_Exercise instructions_: The lines to repeat are those below from the one containing "Instruction: Click inside" down to the one containing "Task: Click the Youth table header", both included; reproduce them exactly and nothing else.

(Input records Opens)

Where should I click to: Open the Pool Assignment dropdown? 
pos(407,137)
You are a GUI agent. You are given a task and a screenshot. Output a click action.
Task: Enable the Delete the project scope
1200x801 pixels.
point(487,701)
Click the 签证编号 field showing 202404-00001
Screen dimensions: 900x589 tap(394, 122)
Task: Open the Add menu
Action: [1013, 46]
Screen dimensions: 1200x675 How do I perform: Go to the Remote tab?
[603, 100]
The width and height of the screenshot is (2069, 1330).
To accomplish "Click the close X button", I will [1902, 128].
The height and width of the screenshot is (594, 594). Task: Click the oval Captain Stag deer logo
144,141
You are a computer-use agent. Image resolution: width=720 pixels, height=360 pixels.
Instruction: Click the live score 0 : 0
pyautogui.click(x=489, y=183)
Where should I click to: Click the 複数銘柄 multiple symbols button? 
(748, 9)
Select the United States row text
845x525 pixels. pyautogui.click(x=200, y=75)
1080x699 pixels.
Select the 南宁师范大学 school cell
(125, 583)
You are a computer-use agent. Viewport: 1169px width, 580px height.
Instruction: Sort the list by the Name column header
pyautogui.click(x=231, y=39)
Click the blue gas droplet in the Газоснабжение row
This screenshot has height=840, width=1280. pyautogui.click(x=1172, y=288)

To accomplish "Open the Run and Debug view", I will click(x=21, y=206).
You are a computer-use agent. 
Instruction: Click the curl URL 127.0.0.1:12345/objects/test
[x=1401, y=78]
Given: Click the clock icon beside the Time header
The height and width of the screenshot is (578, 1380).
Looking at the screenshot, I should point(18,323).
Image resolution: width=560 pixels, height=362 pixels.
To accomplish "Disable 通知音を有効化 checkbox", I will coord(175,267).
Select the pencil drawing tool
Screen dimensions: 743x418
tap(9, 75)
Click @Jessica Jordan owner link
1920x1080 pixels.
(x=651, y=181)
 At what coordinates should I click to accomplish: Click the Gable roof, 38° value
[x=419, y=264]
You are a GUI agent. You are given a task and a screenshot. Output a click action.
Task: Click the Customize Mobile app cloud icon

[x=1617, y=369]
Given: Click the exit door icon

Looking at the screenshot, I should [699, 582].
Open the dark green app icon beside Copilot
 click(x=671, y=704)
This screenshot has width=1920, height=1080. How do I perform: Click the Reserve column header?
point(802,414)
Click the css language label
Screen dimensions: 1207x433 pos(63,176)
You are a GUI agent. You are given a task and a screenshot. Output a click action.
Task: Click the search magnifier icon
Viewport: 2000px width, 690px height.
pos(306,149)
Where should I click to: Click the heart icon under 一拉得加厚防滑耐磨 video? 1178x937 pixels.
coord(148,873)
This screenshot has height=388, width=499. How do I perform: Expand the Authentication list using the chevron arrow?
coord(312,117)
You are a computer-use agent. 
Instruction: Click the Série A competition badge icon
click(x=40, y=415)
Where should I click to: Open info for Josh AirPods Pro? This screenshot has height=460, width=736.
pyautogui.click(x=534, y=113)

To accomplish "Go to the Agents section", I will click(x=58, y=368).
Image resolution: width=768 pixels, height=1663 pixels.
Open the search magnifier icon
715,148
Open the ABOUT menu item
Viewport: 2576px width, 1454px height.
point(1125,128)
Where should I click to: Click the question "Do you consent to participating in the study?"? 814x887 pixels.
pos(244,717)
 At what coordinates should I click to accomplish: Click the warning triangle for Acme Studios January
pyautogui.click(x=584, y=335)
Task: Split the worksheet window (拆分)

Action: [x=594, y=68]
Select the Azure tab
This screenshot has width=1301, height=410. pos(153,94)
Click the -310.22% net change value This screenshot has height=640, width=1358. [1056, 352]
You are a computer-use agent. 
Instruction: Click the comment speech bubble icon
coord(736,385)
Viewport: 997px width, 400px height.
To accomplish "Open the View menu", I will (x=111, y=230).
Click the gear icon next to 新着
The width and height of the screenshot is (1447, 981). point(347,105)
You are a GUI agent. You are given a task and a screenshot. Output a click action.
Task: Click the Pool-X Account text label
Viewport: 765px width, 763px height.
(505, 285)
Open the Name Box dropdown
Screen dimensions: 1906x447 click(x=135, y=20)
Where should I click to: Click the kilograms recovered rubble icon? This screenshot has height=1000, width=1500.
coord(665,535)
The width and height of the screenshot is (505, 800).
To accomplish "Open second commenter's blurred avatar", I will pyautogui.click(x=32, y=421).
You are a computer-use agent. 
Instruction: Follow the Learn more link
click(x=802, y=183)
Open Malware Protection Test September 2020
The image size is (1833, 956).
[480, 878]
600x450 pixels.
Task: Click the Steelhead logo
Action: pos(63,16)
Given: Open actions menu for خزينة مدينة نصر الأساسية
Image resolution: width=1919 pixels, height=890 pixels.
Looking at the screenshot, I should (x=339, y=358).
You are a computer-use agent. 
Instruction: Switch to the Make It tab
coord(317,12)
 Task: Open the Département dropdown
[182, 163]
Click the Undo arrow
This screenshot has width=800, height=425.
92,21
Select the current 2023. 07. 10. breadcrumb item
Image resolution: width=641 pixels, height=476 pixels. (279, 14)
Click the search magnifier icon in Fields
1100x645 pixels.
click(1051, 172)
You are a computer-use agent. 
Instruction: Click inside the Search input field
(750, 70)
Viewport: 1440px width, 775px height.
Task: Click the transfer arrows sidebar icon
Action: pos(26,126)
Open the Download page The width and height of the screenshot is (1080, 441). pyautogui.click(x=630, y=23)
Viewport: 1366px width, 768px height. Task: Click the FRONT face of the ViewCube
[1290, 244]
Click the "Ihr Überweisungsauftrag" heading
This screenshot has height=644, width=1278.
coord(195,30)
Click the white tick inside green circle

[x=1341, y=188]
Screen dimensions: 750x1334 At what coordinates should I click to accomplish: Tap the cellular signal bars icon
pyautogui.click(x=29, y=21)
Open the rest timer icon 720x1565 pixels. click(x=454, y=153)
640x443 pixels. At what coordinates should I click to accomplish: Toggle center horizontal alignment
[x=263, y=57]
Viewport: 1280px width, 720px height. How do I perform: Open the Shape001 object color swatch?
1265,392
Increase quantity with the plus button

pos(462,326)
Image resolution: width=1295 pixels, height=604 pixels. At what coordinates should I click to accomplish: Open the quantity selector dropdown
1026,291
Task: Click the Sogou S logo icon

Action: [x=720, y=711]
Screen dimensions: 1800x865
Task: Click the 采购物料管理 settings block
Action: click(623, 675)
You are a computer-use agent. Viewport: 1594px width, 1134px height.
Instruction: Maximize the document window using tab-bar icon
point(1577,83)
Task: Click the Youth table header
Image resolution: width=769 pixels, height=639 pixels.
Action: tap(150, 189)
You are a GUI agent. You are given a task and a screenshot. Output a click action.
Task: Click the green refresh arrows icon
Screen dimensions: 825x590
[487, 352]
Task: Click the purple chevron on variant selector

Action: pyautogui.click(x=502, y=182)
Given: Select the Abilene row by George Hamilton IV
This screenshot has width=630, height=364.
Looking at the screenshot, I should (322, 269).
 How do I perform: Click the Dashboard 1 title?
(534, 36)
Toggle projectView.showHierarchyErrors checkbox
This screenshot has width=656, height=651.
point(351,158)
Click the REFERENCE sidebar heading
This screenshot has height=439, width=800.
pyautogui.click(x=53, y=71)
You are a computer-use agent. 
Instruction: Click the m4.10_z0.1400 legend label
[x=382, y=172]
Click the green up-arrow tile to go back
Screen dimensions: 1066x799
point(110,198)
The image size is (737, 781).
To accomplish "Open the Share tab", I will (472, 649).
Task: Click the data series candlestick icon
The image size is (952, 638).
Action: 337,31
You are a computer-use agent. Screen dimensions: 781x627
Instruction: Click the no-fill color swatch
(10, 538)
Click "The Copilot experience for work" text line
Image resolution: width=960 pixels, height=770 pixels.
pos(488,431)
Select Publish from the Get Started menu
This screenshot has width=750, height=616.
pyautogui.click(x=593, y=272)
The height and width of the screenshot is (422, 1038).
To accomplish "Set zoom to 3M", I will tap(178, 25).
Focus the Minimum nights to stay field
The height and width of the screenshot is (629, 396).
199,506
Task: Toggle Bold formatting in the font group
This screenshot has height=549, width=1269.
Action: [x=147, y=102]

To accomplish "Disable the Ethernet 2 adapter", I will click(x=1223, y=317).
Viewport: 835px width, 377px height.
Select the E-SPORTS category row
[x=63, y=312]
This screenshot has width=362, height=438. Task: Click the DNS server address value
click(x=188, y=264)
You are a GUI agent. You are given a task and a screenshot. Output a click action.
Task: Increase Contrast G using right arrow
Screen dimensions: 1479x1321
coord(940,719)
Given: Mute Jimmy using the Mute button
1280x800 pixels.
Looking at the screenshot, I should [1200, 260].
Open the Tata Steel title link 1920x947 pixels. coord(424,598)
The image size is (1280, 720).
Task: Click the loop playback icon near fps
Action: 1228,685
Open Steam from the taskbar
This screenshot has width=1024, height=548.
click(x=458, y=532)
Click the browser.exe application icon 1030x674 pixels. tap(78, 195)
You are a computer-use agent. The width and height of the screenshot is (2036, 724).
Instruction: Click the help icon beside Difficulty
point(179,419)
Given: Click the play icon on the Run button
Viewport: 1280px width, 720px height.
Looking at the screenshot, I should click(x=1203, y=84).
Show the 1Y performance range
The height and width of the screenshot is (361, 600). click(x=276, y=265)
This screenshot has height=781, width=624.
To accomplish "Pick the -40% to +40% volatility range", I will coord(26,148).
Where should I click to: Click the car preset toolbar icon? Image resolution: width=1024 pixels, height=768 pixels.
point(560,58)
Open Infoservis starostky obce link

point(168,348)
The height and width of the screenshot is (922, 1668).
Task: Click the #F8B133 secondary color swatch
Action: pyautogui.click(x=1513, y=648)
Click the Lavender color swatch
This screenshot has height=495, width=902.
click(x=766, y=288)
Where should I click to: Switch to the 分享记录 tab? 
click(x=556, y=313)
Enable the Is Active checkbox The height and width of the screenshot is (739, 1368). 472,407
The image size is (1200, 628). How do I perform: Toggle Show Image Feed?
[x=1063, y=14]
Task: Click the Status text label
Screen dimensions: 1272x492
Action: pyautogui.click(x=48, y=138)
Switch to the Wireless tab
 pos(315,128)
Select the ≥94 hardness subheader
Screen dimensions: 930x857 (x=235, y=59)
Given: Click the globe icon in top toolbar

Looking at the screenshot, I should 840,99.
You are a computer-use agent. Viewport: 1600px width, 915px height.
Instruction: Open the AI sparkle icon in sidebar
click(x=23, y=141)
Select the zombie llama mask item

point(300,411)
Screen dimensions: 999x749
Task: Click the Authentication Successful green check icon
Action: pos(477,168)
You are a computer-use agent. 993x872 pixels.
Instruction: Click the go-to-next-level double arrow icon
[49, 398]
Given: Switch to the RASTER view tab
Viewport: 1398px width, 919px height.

(Input records Closes)

_Response_:
Instruction: Click inside the Search input field
(750, 70)
Viewport: 1440px width, 775px height.
Task: Click the transfer arrows sidebar icon
Action: pos(26,126)
Open the Download page The width and height of the screenshot is (1080, 441). pyautogui.click(x=630, y=23)
Viewport: 1366px width, 768px height. Task: Click the FRONT face of the ViewCube
[1290, 244]
Click the "Ihr Überweisungsauftrag" heading
This screenshot has height=644, width=1278.
coord(195,30)
Click the white tick inside green circle

[x=1341, y=188]
Screen dimensions: 750x1334 At what coordinates should I click to accomplish: Tap the cellular signal bars icon
pyautogui.click(x=29, y=21)
Open the rest timer icon 720x1565 pixels. click(x=454, y=153)
640x443 pixels. At what coordinates should I click to accomplish: Toggle center horizontal alignment
[x=263, y=57]
Viewport: 1280px width, 720px height. How do I perform: Open the Shape001 object color swatch?
1265,392
Increase quantity with the plus button

pos(462,326)
Image resolution: width=1295 pixels, height=604 pixels. At what coordinates should I click to accomplish: Open the quantity selector dropdown
1026,291
Task: Click the Sogou S logo icon

Action: [x=720, y=711]
Screen dimensions: 1800x865
Task: Click the 采购物料管理 settings block
Action: click(623, 675)
You are a computer-use agent. Viewport: 1594px width, 1134px height.
Instruction: Maximize the document window using tab-bar icon
point(1577,83)
Task: Click the Youth table header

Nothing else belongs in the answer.